**Objective**.
Reproduce the lines from the one containing "You are a computer-use" through the one containing "tap(862, 151)", inclusive, and nothing else.

**Input**.
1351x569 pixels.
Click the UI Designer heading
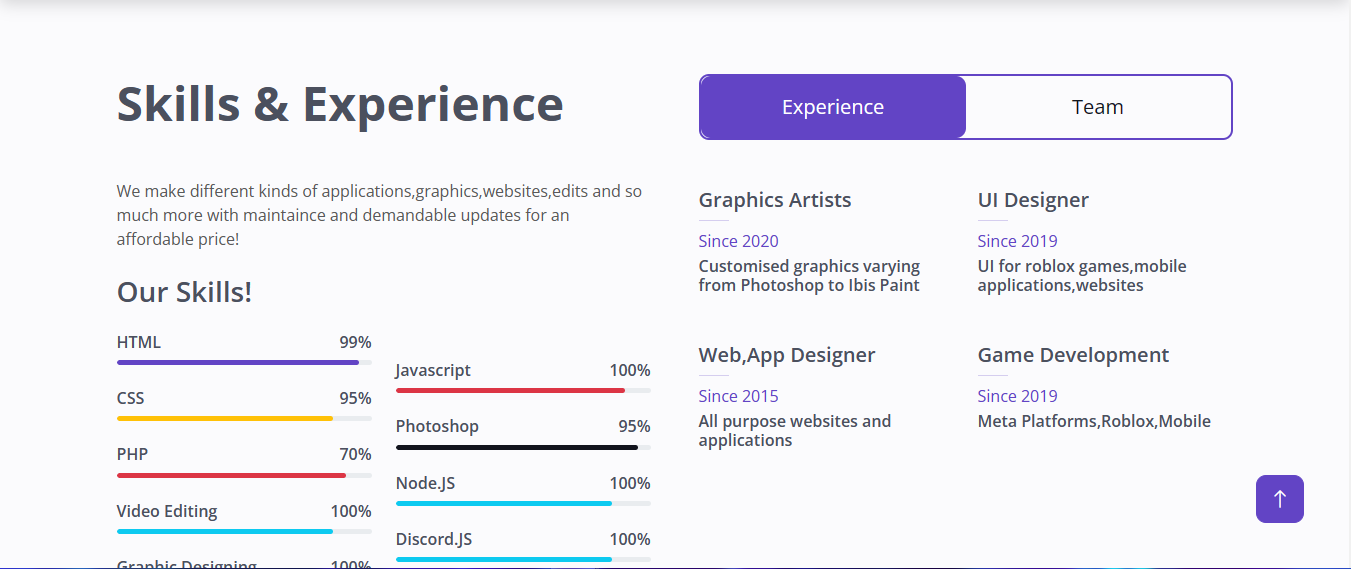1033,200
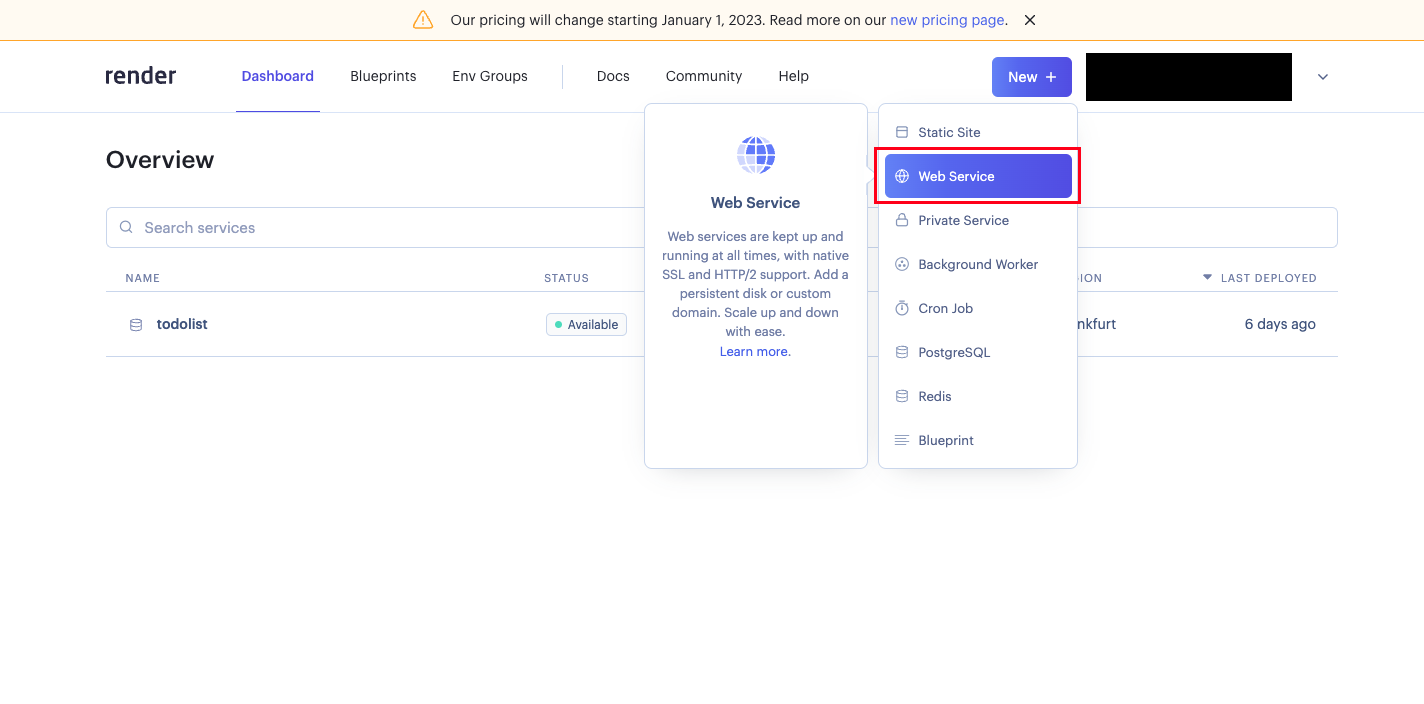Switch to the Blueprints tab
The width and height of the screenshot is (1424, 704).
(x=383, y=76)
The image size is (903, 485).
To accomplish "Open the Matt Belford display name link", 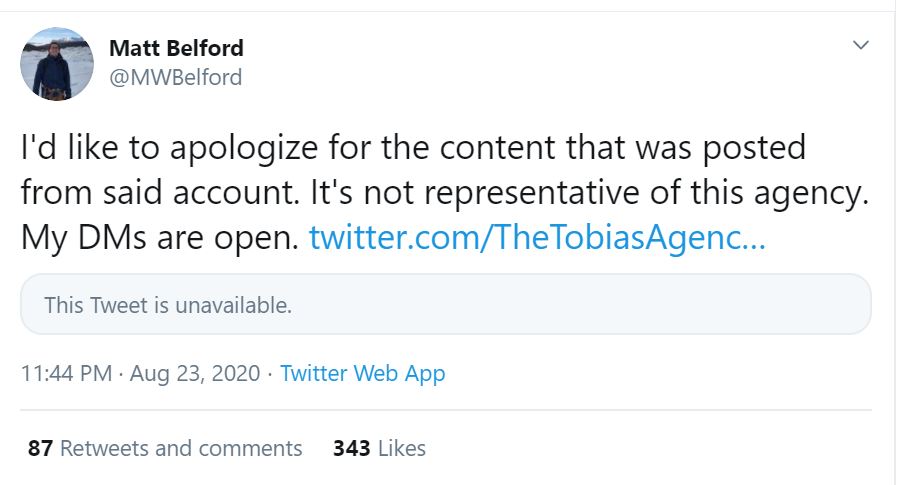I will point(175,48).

---

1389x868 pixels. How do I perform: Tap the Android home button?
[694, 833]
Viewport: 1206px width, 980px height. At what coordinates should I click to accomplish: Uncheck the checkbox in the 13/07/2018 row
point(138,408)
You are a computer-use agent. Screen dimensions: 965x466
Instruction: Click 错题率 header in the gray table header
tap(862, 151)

* * *

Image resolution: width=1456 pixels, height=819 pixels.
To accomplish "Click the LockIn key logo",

**Reply**.
You are a computer-use agent. Screen dimensions: 965x466
Instruction: Click 错题率 header in the gray table header
tap(862, 151)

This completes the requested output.